TEXTO FORNECIDO:
Autores: André Mendes Capraro; Natasha Santos; Riqueldi Lise; (Universidade Federal do Paraná) – Revista de História do Esporte
O texto trata de como a identidade nacional foi construída e se mantém a partir de alguns autores como Gilberto Freyre, Nélson Rodrigues e Mário Filho, entre outros autores que tratam do tema. “O fim da década de 1950 foi um momento não só de forte intervenção do Estado e de um aparato intelectual legitimando um ideário de brasilidade, como também de consolidação do futebol enquanto um esporte de massa, cuja maior expressão encontrou-se na ‘trágica’ derrota do selecionado nacional na Copa de 1950 e nas vitórias de 58 e 62, contanto com um anticlímax no Mundial de 66 e desfecho heróico na Copa de 70…”
Gilberto Freyre, segundo os autores, após formular a tese central da integração racial no Brasil e o debate intelectual ocorrido nos anos de 1930, passou a usar o futebol como referência como forma de reforçar e exemplificar a brasilidade, cuja identidade nacional seria pautada na miscigenação.

MATERIAL FORNECIDO:
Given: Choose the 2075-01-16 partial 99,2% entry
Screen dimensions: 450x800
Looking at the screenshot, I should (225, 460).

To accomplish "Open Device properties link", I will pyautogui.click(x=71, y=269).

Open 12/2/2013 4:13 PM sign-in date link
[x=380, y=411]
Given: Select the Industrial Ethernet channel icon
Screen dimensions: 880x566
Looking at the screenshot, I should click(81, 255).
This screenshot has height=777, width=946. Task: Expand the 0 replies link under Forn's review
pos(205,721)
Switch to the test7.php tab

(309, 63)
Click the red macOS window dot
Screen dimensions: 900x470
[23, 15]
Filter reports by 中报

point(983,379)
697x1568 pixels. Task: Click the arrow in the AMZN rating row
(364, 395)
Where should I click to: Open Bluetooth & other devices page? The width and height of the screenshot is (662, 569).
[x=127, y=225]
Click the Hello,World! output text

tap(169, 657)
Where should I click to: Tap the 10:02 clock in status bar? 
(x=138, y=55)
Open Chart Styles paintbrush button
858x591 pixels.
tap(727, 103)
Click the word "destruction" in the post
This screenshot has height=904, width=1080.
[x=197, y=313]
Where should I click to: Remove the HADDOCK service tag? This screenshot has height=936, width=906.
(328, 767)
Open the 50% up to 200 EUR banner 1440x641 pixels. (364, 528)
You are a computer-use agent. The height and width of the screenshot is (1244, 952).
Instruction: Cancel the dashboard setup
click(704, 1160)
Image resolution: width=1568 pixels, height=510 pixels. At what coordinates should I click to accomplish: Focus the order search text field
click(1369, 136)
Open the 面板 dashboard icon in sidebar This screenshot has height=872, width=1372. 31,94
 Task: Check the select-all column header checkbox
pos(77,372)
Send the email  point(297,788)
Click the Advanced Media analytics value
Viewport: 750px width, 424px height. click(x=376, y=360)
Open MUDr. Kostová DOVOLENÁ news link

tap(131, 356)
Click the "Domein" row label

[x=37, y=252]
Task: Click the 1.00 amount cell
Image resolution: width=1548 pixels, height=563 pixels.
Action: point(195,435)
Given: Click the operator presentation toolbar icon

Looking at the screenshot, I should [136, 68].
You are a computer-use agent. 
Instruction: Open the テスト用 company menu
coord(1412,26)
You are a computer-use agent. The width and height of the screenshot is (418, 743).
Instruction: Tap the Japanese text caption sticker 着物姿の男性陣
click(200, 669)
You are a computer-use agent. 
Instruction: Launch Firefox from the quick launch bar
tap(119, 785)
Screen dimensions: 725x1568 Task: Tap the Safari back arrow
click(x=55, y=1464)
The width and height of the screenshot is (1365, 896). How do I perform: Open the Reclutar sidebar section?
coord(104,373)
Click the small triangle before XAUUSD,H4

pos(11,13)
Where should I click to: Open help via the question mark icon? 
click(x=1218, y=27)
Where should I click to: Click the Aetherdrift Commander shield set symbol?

ATIVIDADES PROPOSTAS:
1. Responda com base no texto sobre futebol e identidade nacional:
(a) Em que revista o texto foi publicado?
(b) No trecho citado, a derrota do selecionado nacional em qual Copa é chamada de "trágica"?
(c) Segundo os autores, em que se pautaria a identidade nacional formulada por Gilberto Freyre?
2. Copie fielmente, do texto sobre futebol e identidade nacional, o trecho que abre com as palavras "Gilberto Freyre, segundo" e fecha com "pautada na miscigenação.".

RESPOSTAS:
1.
(a) Na Revista de História do Esporte.
(b) Na Copa de 1950.
(c) Na miscigenação.

2.
Gilberto Freyre, segundo os autores, após formular a tese central da integração racial no Brasil e o debate intelectual ocorrido nos anos de 1930, passou a usar o futebol como referência como forma de reforçar e exemplificar a brasilidade, cuja identidade nacional seria pautada na miscigenação.